Fig. 3. Pidotimod regulated the balance of splenic of CD4^+^ T-cell subsets in vivo (A) Schematic diagram of the treatment of EAE model mice with pidotimod or vehicle control. B Schematic diagram of single-cell acquisition and FCM. C, E, G, I Representative FACS plots depicting the expression of CD4^+^ IFN-γ^+^ Th1 cells (C), CD4^+^ IL-4^+^ Th2 cells (E), CD4^+^ IL-17^+^ Th17 cells (G), and CD4^+^ CD25^+^ Foxp3^+^ Tregs (I) in the three groups. D, F, H, J Histograms depicting the percentages of CD4^+^ IFN-γ^+^ Th1 cells (D), CD4^+^ IL-4^+^ Th2 cells (F), CD4^+^ IL-17^+^ Th17 cells (H), and CD4^+^ CD25^+^ Foxp3^+^ Tregs (J) in the three groups. The results are expressed as the mean ± SD. *p < 0.05, **p < 0.01, ***p < 0.001, ns, nonsignificant (compared with the EAE-Veh group), n = 3. Statistical analyses were performed using one-way ANOVA coupled with Tukey’s post hoc test (D, F, H, J)
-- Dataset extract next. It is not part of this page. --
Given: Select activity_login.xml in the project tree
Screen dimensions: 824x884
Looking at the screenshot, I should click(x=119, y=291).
Pidotimod regulated the balance of splenic CD8+ T-cell subsets in vivo
To evaluate the in vivo effects of pidotimod on CD8^+^ T cell populations, we analyzed splenic lymphocytes during peak EAE disease activity (Fig. 4A-B). FCM demonstrated that pidotimod treatment significantly reduced the frequency of proinflammatory CD8^+^ IL-17^+^ Tc17 cells and markedly increased regulatory CD8^+^ Foxp3^+^ Tregs (Fig. 4E, F, I, J). Conversely, we showed no significant effect on CD8^+^ IFN-γ^+^ Tc1 cells (Fig. 4C, G) and CD8^+^ IL-4^+^ Tc2 cells (Fig. 4D, H). These findings indicated that pidotimod promoted the differentiation of CD8^+^ T cells toward an anti-inflammatory Tregs phenotype while suppressing the development of proinflammatory Tc17 cells in the EAE spleen.
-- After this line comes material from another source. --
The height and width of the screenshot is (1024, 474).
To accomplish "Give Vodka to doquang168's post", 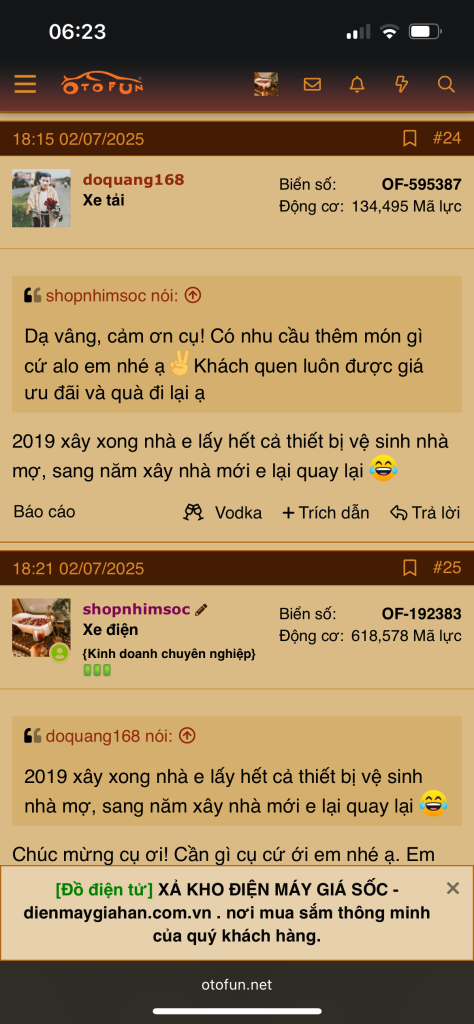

Fig. 4. Pidotimod regulated the balance of splenic CD8^+^ T-cell subsets in vivo (A) Schematic diagram of the treatment of EAE model mice with pidotimod or vehicle control. B Schematic diagram of single-cell acquisition and FCM. C-F Representative FACS plots depicting the expression of CD8^+^ IFN-γ^+^ Tc1 cells, CD8^+^ IL-4^+^ Tc2 cells, CD8^+^ IL-17^+^ Tc17 cells, and CD8^+^ Foxp3^+^ Tregs. G-J Histograms depicting the percentages of CD8^+^ IFN-γ^+^ Tc1 cells, CD8^+^ IL-4^+^ Tc2 cells, CD8^+^ IL-17^+^ Tc17 cells, and CD8^+^ Foxp3^+^ Tregs in the EAE-Veh and EAE-Pidotimod groups. The results are expressed as the mean ± SD. *p < 0.05, ns, nonsignificant (compared with the EAE-Veh group), n = 4. Statistical analyses were performed via unpaired t-test (G, H, I), Mann-Whitney U test (J)
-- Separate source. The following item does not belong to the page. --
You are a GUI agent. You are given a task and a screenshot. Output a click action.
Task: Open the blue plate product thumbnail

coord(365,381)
Pidotimod regulated the balance of splenic B-cell subsets in vivo
To evaluate the in vivo effects of pidotimod on B cell populations, we analyzed splenic lymphocytes during peak EAE disease activity (Fig. 5A, B). FCM demonstrated that pidotimod treatment significantly decreased the frequency of proinflammatory TNF-α-producing B cells (Fig. 5E, I). Conversely, we showed no significant alteration in other B cell subsets, including IL-6-producing B cells (B220^+^ IL-6^+^), IL-10-producing B cells (B220^+^ IL-10^+^), GM-CSF-producing B cells (B220^+^ GM-SCF^+^) (Fig. 5C, D, F, G, H, J). These in vivo findings were consistent with our in vitro results and demonstrated that pidotimod specifically reduced the proportion of TNF-α-producing B cells in the EAE spleen.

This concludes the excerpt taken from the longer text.